Assistive Media was founded in Ann Arbor, Michigan, in 1996 by David Erdody as a 501(c)(3) nonprofit organization. According to Erdody, it was inspired by his father's diagnosis of diabetic retinopathy, an avid reader of The New Yorker magazine and audiobooks. He considers Duvall Hecht's Books on Tape (company) and the narration style of Grover Gardner to have had a major influence on his admiration for the audiobook format . Utilizing volunteer readers and work-study students from the University of Michigan, Assistive Media began producing and distributing spoken-word recordings of otherwise inaccessible materials on audio cassette to The Washtenaw County, Michigan Library for the Blind and Physically Disabled, a participating library of the National Library Service for the Blind and Physically Handicapped of the Library of Congress.

In 1998, with the advent of online digital audio formats such as RealAudio, direct distribution of recordings shifted to the Assistive Media website and has received praise from the at-large online disabled community and also from David McCullough, Mark Cuban, and John Perry Barlow. In 1999, Assistive Media was awarded RealNetworks, Inc.'s Progressive Streamers Award as the best nonprofit streaming web site of the year over Peter Gabriel's Witness (organization).

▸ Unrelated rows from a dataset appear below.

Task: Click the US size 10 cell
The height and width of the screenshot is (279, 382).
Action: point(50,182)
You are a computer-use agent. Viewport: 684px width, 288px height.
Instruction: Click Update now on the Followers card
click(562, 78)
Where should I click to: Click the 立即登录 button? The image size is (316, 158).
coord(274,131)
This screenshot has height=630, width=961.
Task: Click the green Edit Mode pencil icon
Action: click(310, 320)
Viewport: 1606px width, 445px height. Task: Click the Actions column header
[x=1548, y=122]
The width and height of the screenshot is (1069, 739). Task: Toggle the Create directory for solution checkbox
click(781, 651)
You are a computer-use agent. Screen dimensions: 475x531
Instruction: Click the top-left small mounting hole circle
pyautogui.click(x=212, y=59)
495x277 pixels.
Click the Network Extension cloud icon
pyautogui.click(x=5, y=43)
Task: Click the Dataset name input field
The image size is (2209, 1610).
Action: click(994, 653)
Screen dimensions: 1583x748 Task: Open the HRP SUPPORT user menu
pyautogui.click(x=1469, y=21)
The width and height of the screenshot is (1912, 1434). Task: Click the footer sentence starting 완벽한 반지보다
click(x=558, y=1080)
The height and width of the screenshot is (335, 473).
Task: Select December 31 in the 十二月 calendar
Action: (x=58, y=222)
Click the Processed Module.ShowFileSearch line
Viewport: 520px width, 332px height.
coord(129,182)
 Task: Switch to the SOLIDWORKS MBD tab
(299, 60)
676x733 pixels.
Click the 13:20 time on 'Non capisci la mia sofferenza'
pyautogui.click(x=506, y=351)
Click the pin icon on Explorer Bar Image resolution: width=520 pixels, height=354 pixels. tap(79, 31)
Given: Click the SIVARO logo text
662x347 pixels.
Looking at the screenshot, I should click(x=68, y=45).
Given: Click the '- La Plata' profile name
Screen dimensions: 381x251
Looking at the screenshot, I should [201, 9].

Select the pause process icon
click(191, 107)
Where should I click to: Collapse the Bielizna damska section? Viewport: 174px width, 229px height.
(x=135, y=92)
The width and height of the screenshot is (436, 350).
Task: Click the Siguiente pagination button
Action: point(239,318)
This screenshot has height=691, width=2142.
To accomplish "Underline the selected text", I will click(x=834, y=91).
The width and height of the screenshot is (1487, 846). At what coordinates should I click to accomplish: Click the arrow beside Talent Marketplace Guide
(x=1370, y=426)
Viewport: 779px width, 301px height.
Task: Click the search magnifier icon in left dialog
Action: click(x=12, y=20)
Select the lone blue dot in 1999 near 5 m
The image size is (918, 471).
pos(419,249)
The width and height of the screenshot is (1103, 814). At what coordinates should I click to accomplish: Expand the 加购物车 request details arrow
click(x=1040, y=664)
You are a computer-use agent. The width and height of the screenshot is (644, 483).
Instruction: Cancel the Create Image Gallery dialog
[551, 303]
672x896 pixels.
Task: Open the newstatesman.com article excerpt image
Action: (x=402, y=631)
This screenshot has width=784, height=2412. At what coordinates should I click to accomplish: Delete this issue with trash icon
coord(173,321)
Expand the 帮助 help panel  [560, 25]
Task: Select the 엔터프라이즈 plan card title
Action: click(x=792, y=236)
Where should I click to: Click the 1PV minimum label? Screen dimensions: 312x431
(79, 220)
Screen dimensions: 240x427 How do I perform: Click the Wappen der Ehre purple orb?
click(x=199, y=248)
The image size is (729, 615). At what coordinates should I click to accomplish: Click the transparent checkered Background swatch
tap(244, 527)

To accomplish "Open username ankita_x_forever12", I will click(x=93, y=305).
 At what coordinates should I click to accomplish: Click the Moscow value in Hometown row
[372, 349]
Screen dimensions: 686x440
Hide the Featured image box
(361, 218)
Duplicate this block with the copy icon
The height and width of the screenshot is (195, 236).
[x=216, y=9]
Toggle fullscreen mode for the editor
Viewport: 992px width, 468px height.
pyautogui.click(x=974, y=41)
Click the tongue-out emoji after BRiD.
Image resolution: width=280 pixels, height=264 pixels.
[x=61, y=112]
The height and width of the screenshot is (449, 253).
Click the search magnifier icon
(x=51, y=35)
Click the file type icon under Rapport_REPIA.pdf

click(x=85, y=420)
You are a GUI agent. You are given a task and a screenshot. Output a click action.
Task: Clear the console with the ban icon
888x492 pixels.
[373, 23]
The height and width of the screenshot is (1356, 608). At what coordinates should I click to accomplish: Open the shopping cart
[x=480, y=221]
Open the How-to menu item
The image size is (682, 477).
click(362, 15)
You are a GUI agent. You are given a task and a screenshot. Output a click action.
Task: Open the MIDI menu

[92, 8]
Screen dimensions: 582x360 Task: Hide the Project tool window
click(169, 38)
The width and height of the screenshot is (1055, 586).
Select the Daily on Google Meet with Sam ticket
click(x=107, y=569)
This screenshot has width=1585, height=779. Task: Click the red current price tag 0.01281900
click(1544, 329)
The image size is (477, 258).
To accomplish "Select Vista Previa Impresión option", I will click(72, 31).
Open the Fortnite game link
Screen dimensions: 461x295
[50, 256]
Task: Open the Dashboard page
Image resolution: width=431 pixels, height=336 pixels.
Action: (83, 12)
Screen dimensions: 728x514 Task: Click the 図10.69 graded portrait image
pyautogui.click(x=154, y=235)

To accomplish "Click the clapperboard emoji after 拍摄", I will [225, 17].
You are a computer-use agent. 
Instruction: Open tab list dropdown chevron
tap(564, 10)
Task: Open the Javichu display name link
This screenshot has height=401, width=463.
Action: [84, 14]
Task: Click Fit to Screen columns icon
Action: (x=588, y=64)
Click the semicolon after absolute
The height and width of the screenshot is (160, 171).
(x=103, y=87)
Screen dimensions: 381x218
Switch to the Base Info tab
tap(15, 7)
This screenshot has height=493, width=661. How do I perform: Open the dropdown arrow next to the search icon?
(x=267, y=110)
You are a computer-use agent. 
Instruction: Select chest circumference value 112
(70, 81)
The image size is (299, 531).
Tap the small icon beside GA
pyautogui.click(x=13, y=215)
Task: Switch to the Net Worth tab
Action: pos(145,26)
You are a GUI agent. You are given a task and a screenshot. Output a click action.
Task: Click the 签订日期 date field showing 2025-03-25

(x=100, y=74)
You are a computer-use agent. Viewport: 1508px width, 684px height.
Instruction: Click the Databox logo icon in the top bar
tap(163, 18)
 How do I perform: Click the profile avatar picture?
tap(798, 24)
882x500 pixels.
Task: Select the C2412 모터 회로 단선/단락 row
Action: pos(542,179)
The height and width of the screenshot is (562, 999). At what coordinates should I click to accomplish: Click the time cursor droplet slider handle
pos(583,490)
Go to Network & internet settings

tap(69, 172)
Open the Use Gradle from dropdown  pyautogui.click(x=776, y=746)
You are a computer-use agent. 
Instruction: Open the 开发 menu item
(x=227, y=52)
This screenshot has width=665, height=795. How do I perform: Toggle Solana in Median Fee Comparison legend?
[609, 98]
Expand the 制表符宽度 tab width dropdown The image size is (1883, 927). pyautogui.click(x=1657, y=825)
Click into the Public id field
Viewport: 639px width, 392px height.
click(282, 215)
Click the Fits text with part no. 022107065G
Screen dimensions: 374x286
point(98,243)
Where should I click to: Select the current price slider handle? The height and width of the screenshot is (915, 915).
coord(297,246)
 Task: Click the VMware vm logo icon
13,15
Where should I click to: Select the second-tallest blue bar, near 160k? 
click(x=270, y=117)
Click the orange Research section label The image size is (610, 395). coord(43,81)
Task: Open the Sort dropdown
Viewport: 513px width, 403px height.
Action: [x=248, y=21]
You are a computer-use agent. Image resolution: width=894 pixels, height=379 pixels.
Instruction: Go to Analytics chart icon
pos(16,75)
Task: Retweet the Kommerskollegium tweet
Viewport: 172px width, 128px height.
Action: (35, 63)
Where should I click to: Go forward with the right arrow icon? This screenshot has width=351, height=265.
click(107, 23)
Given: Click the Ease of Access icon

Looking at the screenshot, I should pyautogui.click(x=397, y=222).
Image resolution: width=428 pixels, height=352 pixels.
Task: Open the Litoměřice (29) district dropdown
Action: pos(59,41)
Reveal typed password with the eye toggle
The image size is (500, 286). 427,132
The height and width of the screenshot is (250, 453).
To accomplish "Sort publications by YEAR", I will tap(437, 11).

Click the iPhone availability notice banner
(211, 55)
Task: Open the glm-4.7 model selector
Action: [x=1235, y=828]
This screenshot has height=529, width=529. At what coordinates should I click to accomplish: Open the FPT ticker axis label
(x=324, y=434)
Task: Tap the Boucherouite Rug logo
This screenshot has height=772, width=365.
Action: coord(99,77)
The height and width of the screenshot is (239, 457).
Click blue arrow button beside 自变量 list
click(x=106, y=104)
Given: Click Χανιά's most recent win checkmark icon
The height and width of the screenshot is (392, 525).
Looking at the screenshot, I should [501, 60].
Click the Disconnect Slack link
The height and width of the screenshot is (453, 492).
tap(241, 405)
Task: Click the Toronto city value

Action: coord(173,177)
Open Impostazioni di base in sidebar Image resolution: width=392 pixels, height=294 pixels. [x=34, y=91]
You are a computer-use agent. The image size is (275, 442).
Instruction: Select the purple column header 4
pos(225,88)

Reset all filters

Assistive Media has produced spoken-word recordings of works of nonfiction literature and long-form journalism from The Atlantic, Granta, Harper's Magazine, The New York Review of Books, The New Yorker, Scientific American, and Wired. It is considered one of the longest continuously running Internet-based nonprofit services. In 2011, Assistive Media began recording unabridged full-length books of biographical, historical, and contemporary nonfiction for online delivery to libraries that specialize in books for the blind . Assistive Media is also affiliated with LifeScienceAudio.com.